> _ACTIONS TO TAKE_
1) In the news story about Chase Denniss, which hospital was he taken to on his second day?
2) List every person named in the news story about Chase Denniss.

> _PASSAGE_
DALLAS (CBSDFW.COM) – A baby’s first few breaths of life were so difficult that he almost died. But a Dallas medical team was able to diagnose the problem quickly, and perform open heart surgery the day after his birth. Now, his future is looking bright.

Everything before his birth indicated that Chase Denniss would enter the world as a healthy boy. But before his mother could even hold him, nurses and doctors whisked him away when they noticed that he was having trouble breathing. “It was scary,” said mother Tracy Denniss.

On his very first day in the world, Chase was placed on a portable machine that kept him alive. On his second day, Chase was taken to Medical City Children’s Hospital. And, after several tests, staff members realized that there was more to this situation than just a breathing problem. “The veins coming back from the lungs don’t come back to the heart like they’re supposed to,” explained Dr. Eric Mendeloff.

Doctors said that prenatal tests can sometimes pick up when babies have a condition like this, but not always. And in this case, the tests never did indicate that there would be a problem.

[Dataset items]
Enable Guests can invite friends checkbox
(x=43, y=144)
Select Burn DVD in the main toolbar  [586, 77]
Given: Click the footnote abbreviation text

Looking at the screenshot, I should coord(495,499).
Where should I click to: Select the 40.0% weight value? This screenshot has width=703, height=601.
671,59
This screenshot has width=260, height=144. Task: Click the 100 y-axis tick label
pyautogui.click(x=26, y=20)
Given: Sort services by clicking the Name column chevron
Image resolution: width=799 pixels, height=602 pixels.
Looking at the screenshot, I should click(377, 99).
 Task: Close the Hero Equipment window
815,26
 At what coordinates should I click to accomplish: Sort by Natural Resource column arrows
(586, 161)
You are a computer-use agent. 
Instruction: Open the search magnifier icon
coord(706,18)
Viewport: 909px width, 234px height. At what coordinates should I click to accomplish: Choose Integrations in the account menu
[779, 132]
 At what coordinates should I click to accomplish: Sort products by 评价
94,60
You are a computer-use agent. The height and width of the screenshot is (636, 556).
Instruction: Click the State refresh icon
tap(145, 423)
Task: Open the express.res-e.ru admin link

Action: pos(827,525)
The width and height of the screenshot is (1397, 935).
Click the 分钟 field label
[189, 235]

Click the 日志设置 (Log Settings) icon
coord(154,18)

> _WRITTEN ANSWERS_
1) Medical City Children's Hospital

2) Chase Denniss, Tracy Denniss, Dr. Eric Mendeloff